### Selected text
------------------------------------

By Colleen Howe
BEIJING (Reuters) -Chinese producers of polysilicon, a building block for solar panels, are in talks to create a 50 billion yuan ($7 billion) fund to acquire and shut down roughly a third of production capacity and restructure part of the loss-making sector, GCL Technology Holdings said.
The top polysilicon producer told Reuters on Thursday plans were being discussed to acquire and shut at least 1 million metric tons of lower-quality polysilicon capacity.
“It is sort of like the OPEC of the polysilicon industry, wherein total supply for a specified timeframe has to be agreed by the central committee and production quotas to be allocated to producers,” GCL’s investor relations director Jun Zhu said.
The plan is one of the strongest signals yet that the heightened rhetoric against overcapacity rolled out by the Chinese government this month is translating into action. Chinese industries, from solar to electric vehicles, are grappling with massive overcapacity and vicious price wars that are wiping out profits.
Beijing restructured industries including polysilicon, steel and cement in previous waves of reforms more than a decade ago. However, this latest round is expected to be more difficult given many of the problem sectors are now filled with private firms and there are fewer growth sectors to pick up the slack.
The polysilicon acquisition vehicle would be launched late in the third quarter of this year and would start making purchases in the fourth quarter, both of excess capacity and of market inventories, Zhu said.

------------------------------------

[Collected data entries]
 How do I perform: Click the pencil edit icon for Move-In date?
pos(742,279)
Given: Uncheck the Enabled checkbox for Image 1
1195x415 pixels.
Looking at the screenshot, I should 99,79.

------------------------------------

### Work task 1
What is the Spanish translation of this sentence from the polysilicon article: "Beijing restructured industries including polysilicon, steel and cement in previous waves of reforms more than a decade ago."?
### Work task 2
Which industries does the polysilicon article name?
### Work task 3
Could you pick up the polysilicon article after its final paragraph and carry it forward?

### Exercise answer 1
Pekín reestructuró industrias como el polisilicio, el acero y el cemento en anteriores oleadas de reformas hace más de una década.

### Exercise answer 2
- Polysilicon
- Solar
- Electric vehicles
- Steel
- Cement

### Exercise answer 3
The proposed closures would leave approximately 2 million tons of capacity remaining in the market, he added. China’s production capacity was 3.25 million tons at the end of 2024, according to Bernreuter, an industry research group.
GCL Chairman Zhu Gongshan said at an industry conference in June that major firms were working to restructure the industry, while local media Caixin reported producers were in talks to create an acquisition fund. Reuters is reporting the size, scope and timing of the plan for the first time.
China’s state planner, the National Development and Reform Commission, did not immediately respond to a request for comment.
China has a near-monopoly over solar-grade polysilicon, producing 95% of the world’s total in 2024, according to Bernreuter. China’s share of the rest of the solar supply chain, including cells, modules and wafers has also reached over 80% in recent years.
Polysilicon prices are up nearly 70% this month, alongside a range of other industrial commodities as Beijing’s rhetoric, plus smaller initiatives from various ministries and provincial governments led markets to bet supply side reform was on the way.
FINANCING AND PUSHBACK
It is unclear where the money to finance the vehicle would come from given major players GCL and Tongwei are losing money.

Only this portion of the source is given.